MECHANISMS OF MYALGIC ENCEPHALITIS/CHRONIC FATIGUE SYNDROME (ME/CFS) AND LONG COVID WITH PREDOMINANT FATIGUE: A MAGNETIC RESONANCE SPECTROSCOPY STUDY OF THE BRAIN AND MUSCLE AT 7 TESLA

Myalgic encephalomyelitis/chronic fatigue syndrome (ME/CFS) is a chronic and debilitating condition, which core symptoms are fatigue not caused by exertion and not alleviated by rest, post- exertional malaise, decline in functioning, and cognitive symptoms, often described as 'brain fog’ (1). Similar symptoms are also present in 'long-COVID’, a sequela of the acute infection with the SARS-CoV- 2 virus (2). While underlying pathogenetic processes are still largely unknown impaired mitochondrial function and energy metabolism in both conditions, and clotting problems in long-COVID, have been suggested.

the aim was to investigate differences in the biochemistry of the brain and muscle between patients with ME/CFS, long-COVID and healthy volunteers (HV), using the state-of-art ultra- high-field proton magnetic resonance spectroscopy (H1-MRS) at 7 Tesla (7T). In particular, we aimed to assess metabolites involved in energy processing (creatine and lactate). Additionally, we aimed to explore the relationship between MRS findings with the cognitive function. Method: 24 CFS/ME patients, 25 long-COVID patients with predominant fatigue, and 24 healthy volunteers underwent H1-MRS scanning of the brain and calf muscle at 7 Tesla. Voxels were positioned in the pregenual and dorsal ACC (pgACC and dACC, respectively). Participants completed the Stroop Color and Word Test, testing ability to inhibit cognitive interference, related to the ACC function. Other cognitive functions tested included verbal memory and learning, working memory, verbal fluency and executive function.

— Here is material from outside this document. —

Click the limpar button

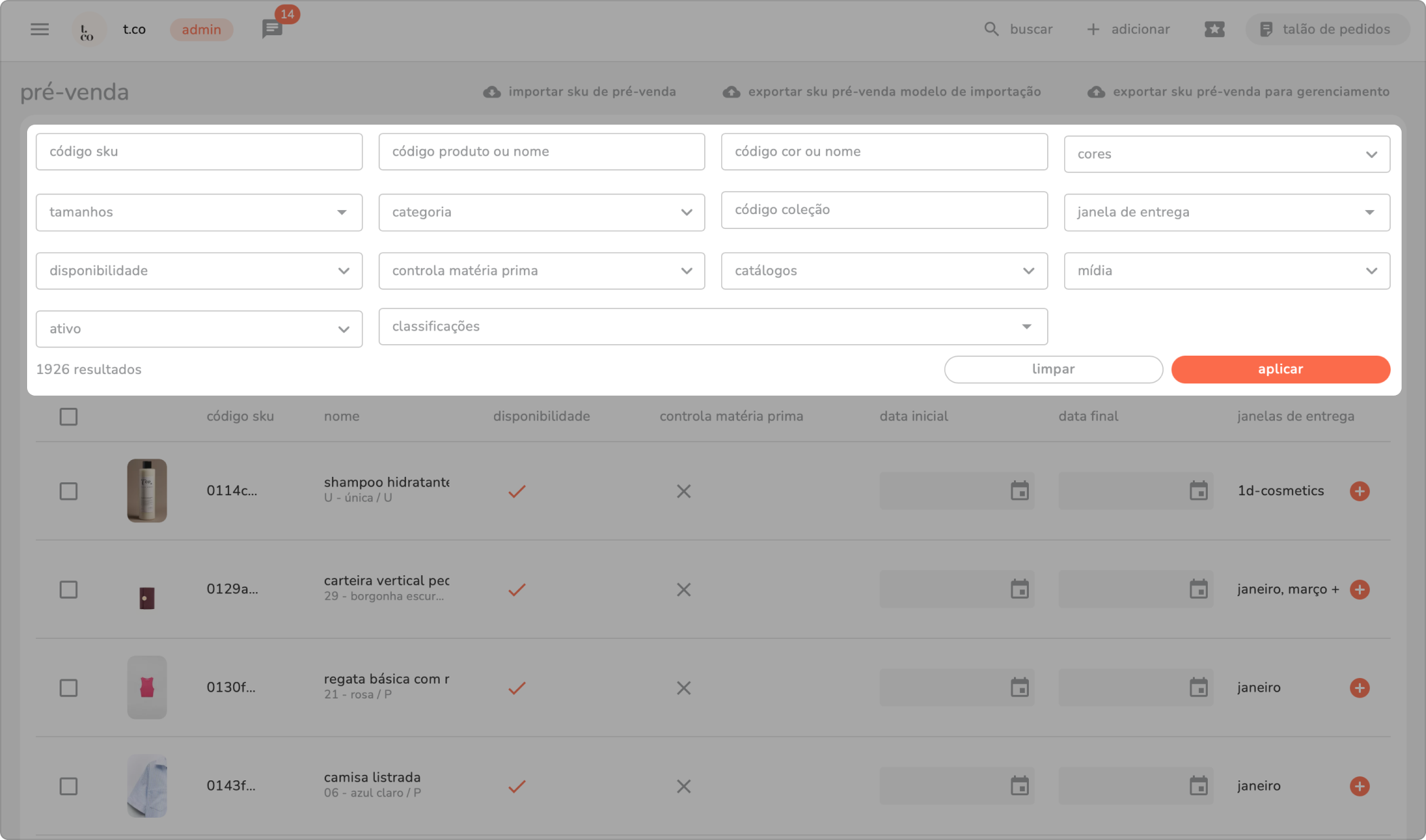tap(1053, 369)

Compared to HV, participants with ME/CFS had increased levels of lactate in both pgACC (ME/CFS 1.52 mM, HV 1.22; p=0.003) and dACC (ME/CFS 1.45 mM, HV 1.40 mM; p=0.005), while participants with long-COVID had decreased concentrations of total choline in dACC as compared to healthy individuals (long-COVID 2.25 mM, HV 2.77 mM; p=0.0002). In the ME/CFS group, we observed a negative correlation between verbal fluency and both pgACC and dACC lactate concentrations (pgACCr=-0.614, p=0.01; dACC r=-0,623, p=0.008), while in the long-COVID group we observed a correlation between total choline concentrations and executive function (r=-0.592, p=0.005). There were no significant between-group differences in terms of muscle metabolites.

In ME/CFS, increased levels of lactate suggest dysfunction in energy metabolism, with lactate accumulation suggesting ill mitochondrial health and a shift towards anaerobic metabolism (3). Low levels of total choline in long-COVID patients are interesting in the context of the recently reported association between blood clots and 'brain fog’ in long COVID (4), and reports of neuroprotective effects of choline in animal models, preventing disseminated intravascular coagulation (5). Importantly, differences in findings between ME/CFS and long COVID suggest that the underlying neurobiological mechanisms, while leading to similar clinical presentations with fatigue and brain fog, may differ. This has implications for future research, suggesting that patients with ME/CFS and those with fatigue in the course of long COVID should not be studied as a single group, at least until the mechanisms are better understood, and that different treatments may be needed despite similarity of symptoms.

1) Prins, J.B., van der Meer, J.W., Bleijenberg, G. (2006) 'Chronic fatigue syndrome.’ Lancet, 367, pp.346–355.

2) Kelly, J.D., Curteis, T., Rawal, A., et al. (2023) 'SARS-CoV-2 post-acute sequelae in previously hospitalised patients: systematic literature review and meta-analysis.’ Eur Respir Rev, 32, pp.220254.

3) Brooks, G.A. (2018) 'The Science and Translation of Lactate Shuttle Theory.’ Cell Metab, 27, pp.757- 785.

4) Taquet, M., Skorniewska, Z., Hampshire, A., et al. (2023) 'Acute blood biomarker profiles predict cognitive deficits 6 and 12 months after COVID-19 hospitalization.’ Nat Med, 29, pp.2498-2508

5)Blusztajn, J.K., Slack, B.E. and Mellott, T.J. (2017) 'Neuroprotective actions of dietary choline.’ Nutrients, 9, p.815.